• **WHAT TO PRODUCE**: Please rewrite the items below with each "GUI agent" changed to "interface agent" and everything else left as it is.

(Records from a data source)
------------------------------------------------------------

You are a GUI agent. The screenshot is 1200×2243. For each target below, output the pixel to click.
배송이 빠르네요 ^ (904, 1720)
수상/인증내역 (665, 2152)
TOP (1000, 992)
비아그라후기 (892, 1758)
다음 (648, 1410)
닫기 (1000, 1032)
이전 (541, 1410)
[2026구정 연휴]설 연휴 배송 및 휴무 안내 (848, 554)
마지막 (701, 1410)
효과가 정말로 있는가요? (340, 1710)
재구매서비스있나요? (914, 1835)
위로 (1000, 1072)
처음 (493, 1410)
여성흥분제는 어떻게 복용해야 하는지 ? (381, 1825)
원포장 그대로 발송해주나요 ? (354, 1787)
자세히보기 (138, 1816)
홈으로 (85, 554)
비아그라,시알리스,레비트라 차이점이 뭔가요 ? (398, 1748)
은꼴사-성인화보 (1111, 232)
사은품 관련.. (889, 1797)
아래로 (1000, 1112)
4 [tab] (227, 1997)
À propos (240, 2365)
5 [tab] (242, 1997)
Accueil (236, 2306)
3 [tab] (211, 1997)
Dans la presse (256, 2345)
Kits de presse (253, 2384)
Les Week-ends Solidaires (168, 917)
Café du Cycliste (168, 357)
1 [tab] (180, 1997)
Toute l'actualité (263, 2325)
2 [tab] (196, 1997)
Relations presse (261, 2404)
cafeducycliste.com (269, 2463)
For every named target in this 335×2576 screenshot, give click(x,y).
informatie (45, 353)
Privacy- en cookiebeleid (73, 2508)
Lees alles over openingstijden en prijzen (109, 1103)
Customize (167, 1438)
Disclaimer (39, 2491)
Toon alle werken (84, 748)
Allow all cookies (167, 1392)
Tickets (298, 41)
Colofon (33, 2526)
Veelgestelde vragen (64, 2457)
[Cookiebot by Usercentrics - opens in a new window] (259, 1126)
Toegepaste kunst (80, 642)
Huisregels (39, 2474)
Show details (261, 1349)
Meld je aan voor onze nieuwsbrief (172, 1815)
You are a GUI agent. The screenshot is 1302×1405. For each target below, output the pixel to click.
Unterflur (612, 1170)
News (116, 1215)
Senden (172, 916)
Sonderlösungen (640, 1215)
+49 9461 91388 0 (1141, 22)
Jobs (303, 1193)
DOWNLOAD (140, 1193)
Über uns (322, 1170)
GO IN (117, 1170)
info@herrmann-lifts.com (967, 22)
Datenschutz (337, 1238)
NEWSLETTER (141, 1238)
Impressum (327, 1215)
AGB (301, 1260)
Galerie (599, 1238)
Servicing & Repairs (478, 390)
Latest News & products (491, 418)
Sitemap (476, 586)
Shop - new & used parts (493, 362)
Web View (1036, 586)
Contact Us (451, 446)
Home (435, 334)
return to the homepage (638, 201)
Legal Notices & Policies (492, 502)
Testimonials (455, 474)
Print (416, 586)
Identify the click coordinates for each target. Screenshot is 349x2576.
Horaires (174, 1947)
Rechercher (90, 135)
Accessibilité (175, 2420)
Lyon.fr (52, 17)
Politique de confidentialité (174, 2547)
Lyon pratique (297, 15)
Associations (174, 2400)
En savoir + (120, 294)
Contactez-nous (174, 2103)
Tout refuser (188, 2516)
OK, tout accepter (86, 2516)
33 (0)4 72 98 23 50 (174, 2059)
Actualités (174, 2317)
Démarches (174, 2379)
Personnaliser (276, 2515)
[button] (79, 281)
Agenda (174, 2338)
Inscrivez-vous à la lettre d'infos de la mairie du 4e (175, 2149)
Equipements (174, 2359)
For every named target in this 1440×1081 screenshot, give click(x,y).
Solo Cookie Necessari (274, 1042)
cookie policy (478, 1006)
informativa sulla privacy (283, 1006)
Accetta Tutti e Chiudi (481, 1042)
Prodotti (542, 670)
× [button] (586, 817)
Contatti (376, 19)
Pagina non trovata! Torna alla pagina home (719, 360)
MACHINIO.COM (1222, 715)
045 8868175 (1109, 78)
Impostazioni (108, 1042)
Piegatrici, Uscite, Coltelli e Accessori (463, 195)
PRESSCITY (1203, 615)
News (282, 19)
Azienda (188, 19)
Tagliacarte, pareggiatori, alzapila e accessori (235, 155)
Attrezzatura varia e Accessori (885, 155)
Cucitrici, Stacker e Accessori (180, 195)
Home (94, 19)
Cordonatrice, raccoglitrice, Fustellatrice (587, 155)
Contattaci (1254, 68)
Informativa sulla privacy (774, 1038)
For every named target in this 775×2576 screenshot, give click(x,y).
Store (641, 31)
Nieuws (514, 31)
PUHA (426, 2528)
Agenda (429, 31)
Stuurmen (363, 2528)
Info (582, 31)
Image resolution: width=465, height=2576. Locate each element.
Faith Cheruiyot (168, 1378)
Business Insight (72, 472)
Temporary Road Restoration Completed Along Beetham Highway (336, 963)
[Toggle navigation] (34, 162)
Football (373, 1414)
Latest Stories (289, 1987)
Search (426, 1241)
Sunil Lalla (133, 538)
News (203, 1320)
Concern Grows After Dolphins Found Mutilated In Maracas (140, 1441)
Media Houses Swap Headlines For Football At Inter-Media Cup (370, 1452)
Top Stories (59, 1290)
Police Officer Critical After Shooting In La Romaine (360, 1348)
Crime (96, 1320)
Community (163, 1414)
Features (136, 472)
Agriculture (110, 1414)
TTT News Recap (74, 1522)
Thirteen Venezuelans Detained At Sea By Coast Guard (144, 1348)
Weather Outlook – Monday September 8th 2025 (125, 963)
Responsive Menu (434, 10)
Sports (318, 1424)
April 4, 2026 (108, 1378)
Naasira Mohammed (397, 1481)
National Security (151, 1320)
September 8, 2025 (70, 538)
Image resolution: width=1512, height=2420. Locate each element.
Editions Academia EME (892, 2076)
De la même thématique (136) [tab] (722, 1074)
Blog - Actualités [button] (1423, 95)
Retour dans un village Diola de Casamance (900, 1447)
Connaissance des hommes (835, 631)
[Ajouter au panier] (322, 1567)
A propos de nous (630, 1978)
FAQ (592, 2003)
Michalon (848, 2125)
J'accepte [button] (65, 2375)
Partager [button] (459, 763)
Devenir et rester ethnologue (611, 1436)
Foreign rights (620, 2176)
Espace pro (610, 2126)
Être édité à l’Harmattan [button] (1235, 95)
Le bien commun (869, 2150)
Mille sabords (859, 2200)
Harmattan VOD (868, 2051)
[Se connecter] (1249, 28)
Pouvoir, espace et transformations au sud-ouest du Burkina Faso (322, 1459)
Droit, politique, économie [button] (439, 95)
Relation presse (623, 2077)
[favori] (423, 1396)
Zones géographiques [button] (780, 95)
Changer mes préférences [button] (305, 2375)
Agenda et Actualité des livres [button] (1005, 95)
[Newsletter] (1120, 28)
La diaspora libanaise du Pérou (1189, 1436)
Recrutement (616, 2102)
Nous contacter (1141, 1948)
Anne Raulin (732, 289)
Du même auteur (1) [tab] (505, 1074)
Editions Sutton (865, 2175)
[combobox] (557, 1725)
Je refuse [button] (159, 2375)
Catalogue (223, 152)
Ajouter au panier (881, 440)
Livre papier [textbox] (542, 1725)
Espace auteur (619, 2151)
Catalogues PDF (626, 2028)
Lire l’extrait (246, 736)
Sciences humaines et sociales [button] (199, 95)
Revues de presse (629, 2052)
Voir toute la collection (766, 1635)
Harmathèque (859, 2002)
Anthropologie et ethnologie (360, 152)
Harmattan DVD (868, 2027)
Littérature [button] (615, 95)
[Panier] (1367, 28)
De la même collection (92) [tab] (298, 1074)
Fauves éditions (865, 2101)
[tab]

------------------------------------------------------------

• **TASK SOLUTION**:
You are a interface agent. The screenshot is 1200×2243. For each target below, output the pixel to click.
배송이 빠르네요 ^ (904, 1720)
수상/인증내역 (665, 2152)
TOP (1000, 992)
비아그라후기 (892, 1758)
다음 (648, 1410)
닫기 (1000, 1032)
이전 (541, 1410)
[2026구정 연휴]설 연휴 배송 및 휴무 안내 (848, 554)
마지막 (701, 1410)
효과가 정말로 있는가요? (340, 1710)
재구매서비스있나요? (914, 1835)
위로 (1000, 1072)
처음 (493, 1410)
여성흥분제는 어떻게 복용해야 하는지 ? (381, 1825)
원포장 그대로 발송해주나요 ? (354, 1787)
자세히보기 (138, 1816)
홈으로 (85, 554)
비아그라,시알리스,레비트라 차이점이 뭔가요 ? (398, 1748)
은꼴사-성인화보 (1111, 232)
사은품 관련.. (889, 1797)
아래로 (1000, 1112)
4 [tab] (227, 1997)
À propos (240, 2365)
5 [tab] (242, 1997)
Accueil (236, 2306)
3 [tab] (211, 1997)
Dans la presse (256, 2345)
Kits de presse (253, 2384)
Les Week-ends Solidaires (168, 917)
Café du Cycliste (168, 357)
1 [tab] (180, 1997)
Toute l'actualité (263, 2325)
2 [tab] (196, 1997)
Relations presse (261, 2404)
cafeducycliste.com (269, 2463)
For every named target in this 335×2576 screenshot, give click(x,y).
informatie (45, 353)
Privacy- en cookiebeleid (73, 2508)
Lees alles over openingstijden en prijzen (109, 1103)
Customize (167, 1438)
Disclaimer (39, 2491)
Toon alle werken (84, 748)
Allow all cookies (167, 1392)
Tickets (298, 41)
Colofon (33, 2526)
Veelgestelde vragen (64, 2457)
[Cookiebot by Usercentrics - opens in a new window] (259, 1126)
Toegepaste kunst (80, 642)
Huisregels (39, 2474)
Show details (261, 1349)
Meld je aan voor onze nieuwsbrief (172, 1815)
You are a interface agent. The screenshot is 1302×1405. For each target below, output the pixel to click.
Unterflur (612, 1170)
News (116, 1215)
Senden (172, 916)
Sonderlösungen (640, 1215)
+49 9461 91388 0 (1141, 22)
Jobs (303, 1193)
DOWNLOAD (140, 1193)
Über uns (322, 1170)
GO IN (117, 1170)
info@herrmann-lifts.com (967, 22)
Datenschutz (337, 1238)
NEWSLETTER (141, 1238)
Impressum (327, 1215)
AGB (301, 1260)
Galerie (599, 1238)
Servicing & Repairs (478, 390)
Latest News & products (491, 418)
Sitemap (476, 586)
Shop - new & used parts (493, 362)
Web View (1036, 586)
Contact Us (451, 446)
Home (435, 334)
return to the homepage (638, 201)
Legal Notices & Policies (492, 502)
Testimonials (455, 474)
Print (416, 586)
Identify the click coordinates for each target. Screenshot is 349x2576.
Horaires (174, 1947)
Rechercher (90, 135)
Accessibilité (175, 2420)
Lyon.fr (52, 17)
Politique de confidentialité (174, 2547)
Lyon pratique (297, 15)
Associations (174, 2400)
En savoir + (120, 294)
Contactez-nous (174, 2103)
Tout refuser (188, 2516)
OK, tout accepter (86, 2516)
33 (0)4 72 98 23 50 (174, 2059)
Actualités (174, 2317)
Démarches (174, 2379)
Personnaliser (276, 2515)
[button] (79, 281)
Agenda (174, 2338)
Inscrivez-vous à la lettre d'infos de la mairie du 4e (175, 2149)
Equipements (174, 2359)
For every named target in this 1440×1081 screenshot, give click(x,y).
Solo Cookie Necessari (274, 1042)
cookie policy (478, 1006)
informativa sulla privacy (283, 1006)
Accetta Tutti e Chiudi (481, 1042)
Prodotti (542, 670)
× [button] (586, 817)
Contatti (376, 19)
Pagina non trovata! Torna alla pagina home (719, 360)
MACHINIO.COM (1222, 715)
045 8868175 (1109, 78)
Impostazioni (108, 1042)
Piegatrici, Uscite, Coltelli e Accessori (463, 195)
PRESSCITY (1203, 615)
News (282, 19)
Azienda (188, 19)
Tagliacarte, pareggiatori, alzapila e accessori (235, 155)
Attrezzatura varia e Accessori (885, 155)
Cucitrici, Stacker e Accessori (180, 195)
Home (94, 19)
Cordonatrice, raccoglitrice, Fustellatrice (587, 155)
Contattaci (1254, 68)
Informativa sulla privacy (774, 1038)
For every named target in this 775×2576 screenshot, give click(x,y).
Store (641, 31)
Nieuws (514, 31)
PUHA (426, 2528)
Agenda (429, 31)
Stuurmen (363, 2528)
Info (582, 31)
Image resolution: width=465, height=2576. Locate each element.
Faith Cheruiyot (168, 1378)
Business Insight (72, 472)
Temporary Road Restoration Completed Along Beetham Highway (336, 963)
[Toggle navigation] (34, 162)
Football (373, 1414)
Latest Stories (289, 1987)
Search (426, 1241)
Sunil Lalla (133, 538)
News (203, 1320)
Concern Grows After Dolphins Found Mutilated In Maracas (140, 1441)
Media Houses Swap Headlines For Football At Inter-Media Cup (370, 1452)
Top Stories (59, 1290)
Police Officer Critical After Shooting In La Romaine (360, 1348)
Crime (96, 1320)
Community (163, 1414)
Features (136, 472)
Agriculture (110, 1414)
TTT News Recap (74, 1522)
Thirteen Venezuelans Detained At Sea By Coast Guard (144, 1348)
Weather Outlook – Monday September 8th 2025 (125, 963)
Responsive Menu (434, 10)
Sports (318, 1424)
April 4, 2026 (108, 1378)
Naasira Mohammed (397, 1481)
National Security (151, 1320)
September 8, 2025 (70, 538)
Image resolution: width=1512, height=2420. Locate each element.
Editions Academia EME (892, 2076)
De la même thématique (136) [tab] (722, 1074)
Blog - Actualités [button] (1423, 95)
Retour dans un village Diola de Casamance (900, 1447)
Connaissance des hommes (835, 631)
[Ajouter au panier] (322, 1567)
A propos de nous (630, 1978)
FAQ (592, 2003)
Michalon (848, 2125)
J'accepte [button] (65, 2375)
Partager [button] (459, 763)
Devenir et rester ethnologue (611, 1436)
Foreign rights (620, 2176)
Espace pro (610, 2126)
Être édité à l’Harmattan [button] (1235, 95)
Le bien commun (869, 2150)
Mille sabords (859, 2200)
Harmattan VOD (868, 2051)
[Se connecter] (1249, 28)
Pouvoir, espace et transformations au sud-ouest du Burkina Faso (322, 1459)
Droit, politique, économie [button] (439, 95)
Relation presse (623, 2077)
[favori] (423, 1396)
Zones géographiques [button] (780, 95)
Changer mes préférences [button] (305, 2375)
Agenda et Actualité des livres [button] (1005, 95)
[Newsletter] (1120, 28)
La diaspora libanaise du Pérou (1189, 1436)
Recrutement (616, 2102)
Nous contacter (1141, 1948)
Anne Raulin (732, 289)
Du même auteur (1) [tab] (505, 1074)
Editions Sutton (865, 2175)
[combobox] (557, 1725)
Je refuse [button] (159, 2375)
Catalogue (223, 152)
Ajouter au panier (881, 440)
Livre papier [textbox] (542, 1725)
Espace auteur (619, 2151)
Catalogues PDF (626, 2028)
Lire l’extrait (246, 736)
Sciences humaines et sociales [button] (199, 95)
Revues de presse (629, 2052)
Voir toute la collection (766, 1635)
Harmathèque (859, 2002)
Anthropologie et ethnologie (360, 152)
Harmattan DVD (868, 2027)
Littérature [button] (615, 95)
[Panier] (1367, 28)
De la même collection (92) [tab] (298, 1074)
Fauves éditions (865, 2101)
[tab]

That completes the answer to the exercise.